При этом она внимательно разглядывала, во что я одета, как причесана.
– Ну, расскажите мне, каких поэтов вы любите?
Я, зажавшись, но при этом агрессивно:
– Я люблю Мандельштама!
На ее лице явное разочарование, но в глубине – какой-то еле уловимый кивок. Я, снова агрессивно:
– Вам не нравится Мандельштам?
Ну уж если играть, то по-крупному. Капризно:
– Он был такой неприятный. Приставал. Вечно липкие руки.
Видит, что взвиваюсь до потолка. Тут же перехватывает инициативу:
– Вот Гумилев – это настоящий поэт, совсем другое дело.
Но мне же надо было излить негодование, как это она всё смешала в одну кучу. Ишь, липкие руки! И я палю из всех орудий:
– Ваш Гумилев подлецу Блюмкину, да, тому, который стрелял в Мирбаха, стихи написал. (Это я только сегодня уцепила глазом, в метро, в последнем «Новом мире».)
На лице строгой пожилой особы сменяются краски: удивление, недоверие, возмущение.
О, как спустя годы я ругала себя за глупость, вечную глупость молодости! Мне бы расспросить, как Мандельштам ухаживал, где это было. Но так хотелось сказать – свое.
Хотя вот про Маяковского она сама рассказывала с удовольствием. Что встретились случайно незадолго до его самоубийства в канцелярском магазине; она покупала краски, и он с нежностью рассказывал ей, как любит рисовать. Звал куда-то, а она, стесняясь, отвечала, что после – обязательно, но сейчас занята.
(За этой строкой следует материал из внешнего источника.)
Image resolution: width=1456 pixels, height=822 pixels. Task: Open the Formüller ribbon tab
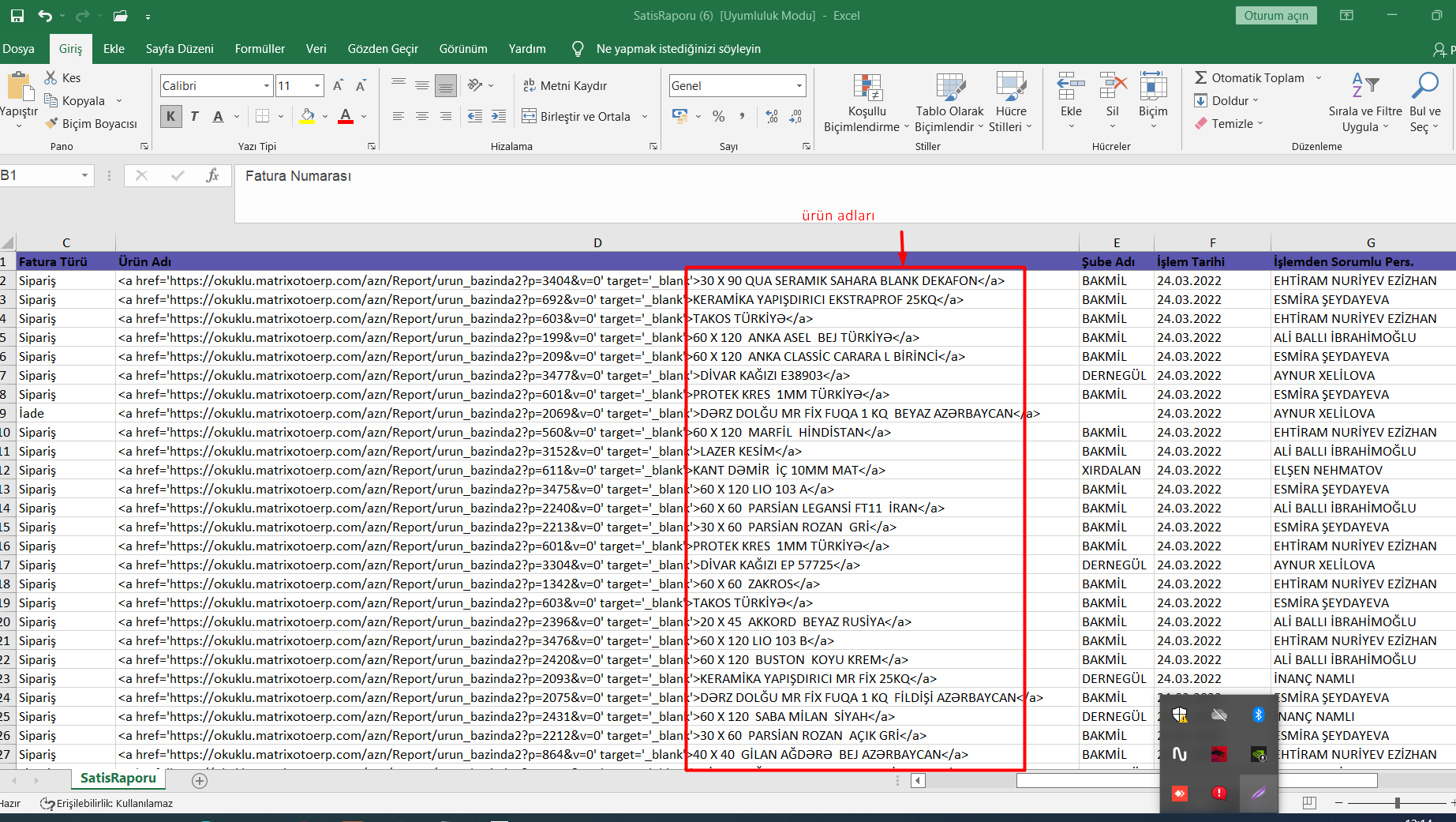pos(260,49)
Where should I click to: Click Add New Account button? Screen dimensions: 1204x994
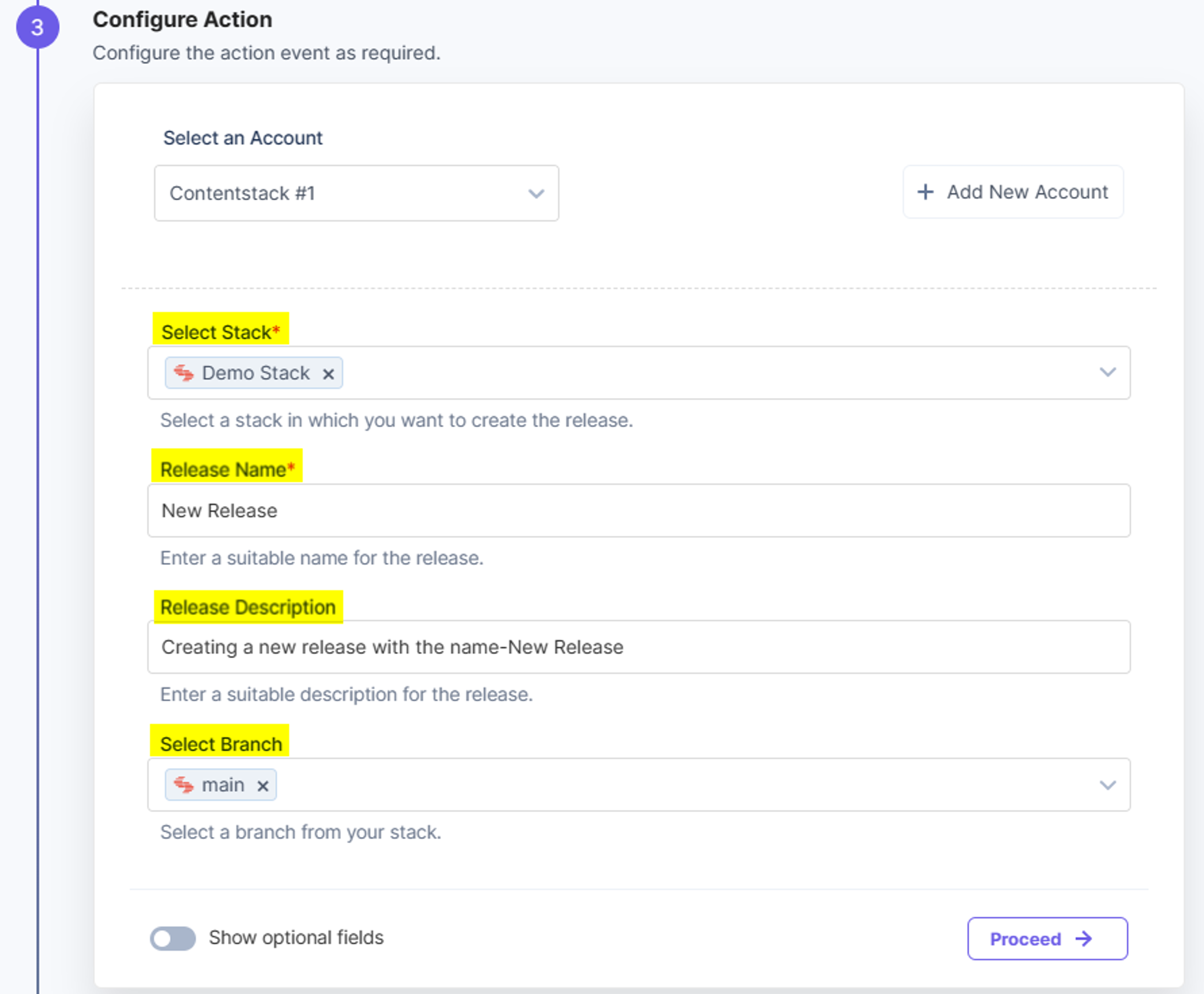1013,192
Сколько я потом читала таких историй о разных красивых девушках, которых Маяковский куда-то звал, и каждая из них потом добавляла: ах, если бы знала, пошла бы с ним куда угодно, лишь бы не погиб. Не пошла бы, как и Татьяна Александровна, потому что тогда что-то существенное сдвинулось в чертеже ее судьбы.
Как-то в Переделкине, когда еще был жив ее муж, Сергей Александрович Ермолинский, она сказала мне с серьезной важностью:
– Вы знаете, все переделкинские дамы абсолютно лысые, они носят парики.
Я удивленно замерла.
– Нет, Наташа, – настойчиво и строго сказала она, – вы непременно обратите внимание, когда мы пойдем обедать.
Она говорила, а я осторожно смотрела на ее редкие завитые колечки. Сергей Александрович в плетеном кресле с пледом на плечах тихо усмехался тонкими губами, не подымая глаз от книги.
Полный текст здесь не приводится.